Until now our best view of the living human brain has been through imaging studies such as MRI and positron-emission scans, but what we get from them is vague, along the lines of “When a person does such-and-such or thinks such-and-such, there are changes in blood flow or oxygenation in certain parts of the brain that are likely related to changes in neural activity.” With deep-brain stimulation, on the other hand, what you essentially have is an on-off switch located in a specific part of the brain. By observing what happens to the brain as a whole when that switch is activated, you can glean detailed information about how various brain structures interconnect. One particularly exciting avenue that we have pioneered is to combine deep-brain stimulation with an imaging technique called magnetoencephalography (MEG). MEG tracks neural activity on the scale of milliseconds (MRI, in contrast, gives average brain activity over a six-second period and PET over a scale of minutes), providing an exceedingly accurate, moment-to-moment report.

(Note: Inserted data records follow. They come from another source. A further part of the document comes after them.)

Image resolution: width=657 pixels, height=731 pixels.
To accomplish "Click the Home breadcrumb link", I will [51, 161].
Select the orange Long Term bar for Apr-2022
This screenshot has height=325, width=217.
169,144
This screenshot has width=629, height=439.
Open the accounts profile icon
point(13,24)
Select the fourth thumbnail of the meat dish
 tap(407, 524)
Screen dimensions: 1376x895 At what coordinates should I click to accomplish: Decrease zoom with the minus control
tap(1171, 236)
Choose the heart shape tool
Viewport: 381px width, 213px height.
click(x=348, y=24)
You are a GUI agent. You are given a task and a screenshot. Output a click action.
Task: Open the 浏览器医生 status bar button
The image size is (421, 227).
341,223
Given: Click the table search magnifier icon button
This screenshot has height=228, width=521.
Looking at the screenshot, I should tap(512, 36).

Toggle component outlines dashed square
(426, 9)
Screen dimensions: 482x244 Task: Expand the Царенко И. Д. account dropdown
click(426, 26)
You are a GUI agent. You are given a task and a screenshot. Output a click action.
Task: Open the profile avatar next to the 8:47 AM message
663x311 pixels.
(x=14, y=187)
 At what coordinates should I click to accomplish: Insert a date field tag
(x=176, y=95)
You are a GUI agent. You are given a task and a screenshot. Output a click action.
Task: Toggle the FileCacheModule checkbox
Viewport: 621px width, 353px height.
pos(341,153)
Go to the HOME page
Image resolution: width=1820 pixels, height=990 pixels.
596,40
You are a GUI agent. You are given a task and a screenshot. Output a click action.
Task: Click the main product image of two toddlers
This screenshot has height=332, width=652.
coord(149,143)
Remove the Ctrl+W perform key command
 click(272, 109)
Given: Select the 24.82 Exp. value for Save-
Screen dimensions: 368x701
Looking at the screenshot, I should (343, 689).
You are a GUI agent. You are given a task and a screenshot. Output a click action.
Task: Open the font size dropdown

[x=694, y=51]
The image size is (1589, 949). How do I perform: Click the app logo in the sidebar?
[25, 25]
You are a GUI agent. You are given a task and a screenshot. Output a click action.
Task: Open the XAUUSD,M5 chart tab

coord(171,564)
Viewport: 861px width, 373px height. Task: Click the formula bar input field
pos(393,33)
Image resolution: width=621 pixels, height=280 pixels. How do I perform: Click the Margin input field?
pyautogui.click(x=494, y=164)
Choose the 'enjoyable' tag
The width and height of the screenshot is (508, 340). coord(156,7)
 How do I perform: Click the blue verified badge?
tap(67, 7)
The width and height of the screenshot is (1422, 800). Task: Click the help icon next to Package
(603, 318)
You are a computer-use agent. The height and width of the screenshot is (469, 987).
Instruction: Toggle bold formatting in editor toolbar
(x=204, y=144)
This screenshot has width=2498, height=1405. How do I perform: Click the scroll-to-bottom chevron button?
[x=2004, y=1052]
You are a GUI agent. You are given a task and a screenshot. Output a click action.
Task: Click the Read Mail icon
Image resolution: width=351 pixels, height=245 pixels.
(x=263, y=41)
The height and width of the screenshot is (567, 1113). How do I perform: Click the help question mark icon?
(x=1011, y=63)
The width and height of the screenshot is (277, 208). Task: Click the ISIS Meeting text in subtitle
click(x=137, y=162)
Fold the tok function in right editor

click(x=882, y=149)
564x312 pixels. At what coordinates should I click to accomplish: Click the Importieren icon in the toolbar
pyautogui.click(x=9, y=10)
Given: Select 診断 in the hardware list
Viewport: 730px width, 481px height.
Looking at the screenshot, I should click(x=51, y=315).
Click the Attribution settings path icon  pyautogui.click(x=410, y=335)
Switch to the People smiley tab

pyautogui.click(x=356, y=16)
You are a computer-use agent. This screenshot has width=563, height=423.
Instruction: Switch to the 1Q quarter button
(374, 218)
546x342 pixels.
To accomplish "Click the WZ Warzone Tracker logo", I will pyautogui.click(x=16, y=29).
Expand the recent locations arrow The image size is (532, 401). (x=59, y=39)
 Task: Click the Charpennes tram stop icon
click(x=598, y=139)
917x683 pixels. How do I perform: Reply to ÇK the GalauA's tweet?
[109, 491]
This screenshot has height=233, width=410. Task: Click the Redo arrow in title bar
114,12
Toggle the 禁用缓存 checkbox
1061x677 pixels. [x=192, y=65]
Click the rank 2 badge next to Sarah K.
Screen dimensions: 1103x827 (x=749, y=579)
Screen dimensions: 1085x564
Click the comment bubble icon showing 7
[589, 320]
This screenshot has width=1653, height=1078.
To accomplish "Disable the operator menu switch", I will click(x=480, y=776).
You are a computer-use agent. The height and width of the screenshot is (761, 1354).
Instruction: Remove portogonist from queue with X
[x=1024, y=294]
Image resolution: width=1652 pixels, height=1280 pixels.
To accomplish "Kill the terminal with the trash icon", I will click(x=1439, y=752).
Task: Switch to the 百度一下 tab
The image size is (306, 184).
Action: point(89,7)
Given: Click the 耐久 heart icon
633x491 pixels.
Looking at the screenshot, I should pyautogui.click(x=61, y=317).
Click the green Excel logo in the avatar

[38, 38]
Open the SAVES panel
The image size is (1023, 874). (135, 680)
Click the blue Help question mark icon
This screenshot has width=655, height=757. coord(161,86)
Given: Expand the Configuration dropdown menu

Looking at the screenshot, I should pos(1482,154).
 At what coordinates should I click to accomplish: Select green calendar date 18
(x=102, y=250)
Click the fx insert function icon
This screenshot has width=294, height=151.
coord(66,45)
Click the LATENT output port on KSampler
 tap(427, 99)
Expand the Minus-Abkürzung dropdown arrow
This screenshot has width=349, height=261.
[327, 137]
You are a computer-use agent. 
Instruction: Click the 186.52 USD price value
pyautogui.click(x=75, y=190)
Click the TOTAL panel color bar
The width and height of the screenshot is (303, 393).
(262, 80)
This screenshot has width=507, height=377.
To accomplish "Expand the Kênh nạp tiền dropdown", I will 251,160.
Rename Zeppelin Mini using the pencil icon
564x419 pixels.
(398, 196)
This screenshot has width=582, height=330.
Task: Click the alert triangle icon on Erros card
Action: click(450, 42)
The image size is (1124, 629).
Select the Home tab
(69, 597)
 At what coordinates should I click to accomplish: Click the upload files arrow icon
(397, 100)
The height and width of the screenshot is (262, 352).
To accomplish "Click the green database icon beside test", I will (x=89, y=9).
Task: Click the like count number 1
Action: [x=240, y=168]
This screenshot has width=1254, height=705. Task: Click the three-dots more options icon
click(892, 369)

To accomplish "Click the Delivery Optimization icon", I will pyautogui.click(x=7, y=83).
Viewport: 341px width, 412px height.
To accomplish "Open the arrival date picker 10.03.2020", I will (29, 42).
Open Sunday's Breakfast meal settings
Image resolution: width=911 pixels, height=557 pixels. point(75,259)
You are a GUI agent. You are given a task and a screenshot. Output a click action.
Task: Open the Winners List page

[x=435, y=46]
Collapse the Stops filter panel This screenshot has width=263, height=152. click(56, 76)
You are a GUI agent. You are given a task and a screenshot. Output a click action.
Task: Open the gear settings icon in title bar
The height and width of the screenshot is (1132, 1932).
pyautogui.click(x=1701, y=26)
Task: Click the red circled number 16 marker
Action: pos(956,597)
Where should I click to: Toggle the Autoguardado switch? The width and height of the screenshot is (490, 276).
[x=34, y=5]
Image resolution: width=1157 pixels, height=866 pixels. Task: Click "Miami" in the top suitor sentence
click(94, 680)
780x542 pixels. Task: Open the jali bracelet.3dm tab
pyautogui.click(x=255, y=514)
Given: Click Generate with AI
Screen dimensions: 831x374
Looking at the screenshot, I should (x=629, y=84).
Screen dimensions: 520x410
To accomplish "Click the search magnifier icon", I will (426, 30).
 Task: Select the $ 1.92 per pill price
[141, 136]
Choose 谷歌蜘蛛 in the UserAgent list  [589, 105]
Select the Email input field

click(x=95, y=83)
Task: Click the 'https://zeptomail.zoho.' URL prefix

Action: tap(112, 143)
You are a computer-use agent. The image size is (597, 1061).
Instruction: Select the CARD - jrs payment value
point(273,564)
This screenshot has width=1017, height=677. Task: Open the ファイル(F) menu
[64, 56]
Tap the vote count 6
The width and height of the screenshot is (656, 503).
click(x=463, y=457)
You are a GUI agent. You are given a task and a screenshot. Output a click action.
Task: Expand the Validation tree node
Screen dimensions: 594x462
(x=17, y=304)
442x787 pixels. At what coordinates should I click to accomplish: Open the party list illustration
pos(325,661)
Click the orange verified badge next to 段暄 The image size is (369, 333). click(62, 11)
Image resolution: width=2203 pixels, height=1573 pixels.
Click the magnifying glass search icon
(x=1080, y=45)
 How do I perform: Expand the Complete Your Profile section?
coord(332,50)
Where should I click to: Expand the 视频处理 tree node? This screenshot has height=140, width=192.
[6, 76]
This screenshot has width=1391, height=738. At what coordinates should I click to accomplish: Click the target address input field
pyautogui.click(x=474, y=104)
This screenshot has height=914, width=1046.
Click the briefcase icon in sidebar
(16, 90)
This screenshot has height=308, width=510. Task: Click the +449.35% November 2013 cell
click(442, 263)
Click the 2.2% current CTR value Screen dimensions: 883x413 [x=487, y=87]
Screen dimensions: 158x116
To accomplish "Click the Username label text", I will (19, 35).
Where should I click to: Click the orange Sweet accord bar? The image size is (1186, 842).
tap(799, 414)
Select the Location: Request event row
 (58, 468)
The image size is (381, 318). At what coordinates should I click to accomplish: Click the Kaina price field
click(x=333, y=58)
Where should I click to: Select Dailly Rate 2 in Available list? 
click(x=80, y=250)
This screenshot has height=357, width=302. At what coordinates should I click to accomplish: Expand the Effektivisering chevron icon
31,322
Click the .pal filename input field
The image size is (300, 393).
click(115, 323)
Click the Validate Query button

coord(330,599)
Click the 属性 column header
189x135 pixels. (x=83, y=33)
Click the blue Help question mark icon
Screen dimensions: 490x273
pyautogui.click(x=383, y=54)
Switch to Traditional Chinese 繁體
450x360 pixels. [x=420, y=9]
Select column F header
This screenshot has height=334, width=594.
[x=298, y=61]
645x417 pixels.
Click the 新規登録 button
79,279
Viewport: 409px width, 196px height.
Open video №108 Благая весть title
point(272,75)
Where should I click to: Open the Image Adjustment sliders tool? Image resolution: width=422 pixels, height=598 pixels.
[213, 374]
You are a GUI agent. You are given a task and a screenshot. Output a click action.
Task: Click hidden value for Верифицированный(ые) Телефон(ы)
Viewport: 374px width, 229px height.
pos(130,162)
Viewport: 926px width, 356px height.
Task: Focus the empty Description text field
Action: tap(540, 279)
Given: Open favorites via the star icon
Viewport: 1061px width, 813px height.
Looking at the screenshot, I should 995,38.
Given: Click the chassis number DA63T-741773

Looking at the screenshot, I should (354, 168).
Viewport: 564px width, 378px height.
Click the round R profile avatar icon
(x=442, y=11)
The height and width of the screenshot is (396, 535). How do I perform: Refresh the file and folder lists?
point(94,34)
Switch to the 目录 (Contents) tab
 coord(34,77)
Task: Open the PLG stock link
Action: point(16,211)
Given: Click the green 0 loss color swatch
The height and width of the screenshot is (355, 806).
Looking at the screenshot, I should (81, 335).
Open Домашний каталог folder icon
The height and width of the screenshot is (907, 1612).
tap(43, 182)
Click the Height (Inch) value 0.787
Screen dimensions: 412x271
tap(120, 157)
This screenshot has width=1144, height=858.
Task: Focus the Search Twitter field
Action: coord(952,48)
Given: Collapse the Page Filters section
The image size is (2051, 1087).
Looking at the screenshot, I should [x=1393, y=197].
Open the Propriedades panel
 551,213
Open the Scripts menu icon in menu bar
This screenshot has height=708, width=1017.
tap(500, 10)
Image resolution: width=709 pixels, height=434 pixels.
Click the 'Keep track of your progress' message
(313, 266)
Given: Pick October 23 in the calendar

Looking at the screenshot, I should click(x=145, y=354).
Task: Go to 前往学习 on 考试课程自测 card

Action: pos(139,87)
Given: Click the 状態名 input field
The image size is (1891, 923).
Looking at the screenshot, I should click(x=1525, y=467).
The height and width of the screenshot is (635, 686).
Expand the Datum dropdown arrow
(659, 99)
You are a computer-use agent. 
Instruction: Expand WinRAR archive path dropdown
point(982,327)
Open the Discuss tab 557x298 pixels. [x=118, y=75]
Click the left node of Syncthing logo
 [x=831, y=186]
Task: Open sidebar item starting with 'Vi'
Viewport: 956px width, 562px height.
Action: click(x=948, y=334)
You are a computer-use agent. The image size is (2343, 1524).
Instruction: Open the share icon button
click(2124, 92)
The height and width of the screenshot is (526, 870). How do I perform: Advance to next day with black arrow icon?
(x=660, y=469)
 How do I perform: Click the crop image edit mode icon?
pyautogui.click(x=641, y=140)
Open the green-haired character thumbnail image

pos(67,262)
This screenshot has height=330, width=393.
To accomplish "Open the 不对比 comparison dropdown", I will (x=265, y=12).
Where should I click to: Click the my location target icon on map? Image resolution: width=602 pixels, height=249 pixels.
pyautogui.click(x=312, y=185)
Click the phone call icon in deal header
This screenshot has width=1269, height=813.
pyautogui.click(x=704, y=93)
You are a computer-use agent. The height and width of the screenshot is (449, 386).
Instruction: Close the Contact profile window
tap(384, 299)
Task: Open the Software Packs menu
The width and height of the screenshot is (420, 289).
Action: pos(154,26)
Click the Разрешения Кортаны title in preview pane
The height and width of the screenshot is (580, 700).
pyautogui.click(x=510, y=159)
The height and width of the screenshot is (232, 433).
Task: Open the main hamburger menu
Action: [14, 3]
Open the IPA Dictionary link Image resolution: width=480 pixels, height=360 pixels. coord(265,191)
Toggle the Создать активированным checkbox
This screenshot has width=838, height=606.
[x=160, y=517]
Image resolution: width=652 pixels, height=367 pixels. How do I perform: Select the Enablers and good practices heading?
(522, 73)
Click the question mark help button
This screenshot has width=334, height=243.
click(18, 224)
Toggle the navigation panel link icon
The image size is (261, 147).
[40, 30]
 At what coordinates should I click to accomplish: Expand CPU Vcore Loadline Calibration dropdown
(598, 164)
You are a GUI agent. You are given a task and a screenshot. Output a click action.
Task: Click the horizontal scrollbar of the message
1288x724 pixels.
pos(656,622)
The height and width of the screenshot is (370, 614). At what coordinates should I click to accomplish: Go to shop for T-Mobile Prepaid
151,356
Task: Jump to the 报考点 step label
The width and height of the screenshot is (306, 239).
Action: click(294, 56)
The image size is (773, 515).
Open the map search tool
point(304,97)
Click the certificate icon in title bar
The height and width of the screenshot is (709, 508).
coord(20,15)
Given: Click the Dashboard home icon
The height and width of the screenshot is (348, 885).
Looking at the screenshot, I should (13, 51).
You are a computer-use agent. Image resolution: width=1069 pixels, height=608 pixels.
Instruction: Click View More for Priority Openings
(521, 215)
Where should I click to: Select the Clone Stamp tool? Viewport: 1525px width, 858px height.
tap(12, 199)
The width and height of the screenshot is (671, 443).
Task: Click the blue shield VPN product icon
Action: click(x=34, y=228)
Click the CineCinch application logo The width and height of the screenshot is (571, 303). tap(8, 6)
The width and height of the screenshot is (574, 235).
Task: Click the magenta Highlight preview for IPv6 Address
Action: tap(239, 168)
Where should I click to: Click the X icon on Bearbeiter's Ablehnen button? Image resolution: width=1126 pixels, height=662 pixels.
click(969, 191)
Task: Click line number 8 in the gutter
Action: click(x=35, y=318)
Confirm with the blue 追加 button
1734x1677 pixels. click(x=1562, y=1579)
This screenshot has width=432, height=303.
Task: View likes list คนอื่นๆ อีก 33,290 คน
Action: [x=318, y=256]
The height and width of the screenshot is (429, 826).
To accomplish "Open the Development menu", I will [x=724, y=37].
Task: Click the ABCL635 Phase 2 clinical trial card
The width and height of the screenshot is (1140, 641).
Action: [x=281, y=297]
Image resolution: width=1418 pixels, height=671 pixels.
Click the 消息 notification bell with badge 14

When we used this technique on Matthews, the phantom-limb patient, we saw that the electrode in his brain stem appeared to drive activity in many other brain regions. Among the most active when he felt pain relief was the midanterior orbitofrontal cortex. This structure, located just above the eyes, has been shown in other studies to play a pivotal role in pleasurable (or rewarding) activities such as eating, using drugs and sex. Thus, cessation of pain is an intense form of pleasure, along the lines of snorting a line of cocaine or devouring a delicious pastry. This finding confirms that the orbitofrontal cortex might be an effective new stimulation target for people suffering from anhedonia, a lack of pleasure, which is common to depression and other mental illness.
We expect more revelations. By studying people with brain implants, we might answer questions such as how the brain coordinates learning a new language or solving an algorithm. We might even get new big-picture perspectives, such as how something as elusive as subjective experience can arise from electrical activity. Perhaps most important, we will be able to identify the brain areas where electrical stimulation will be most effective, further helping patients in dire need.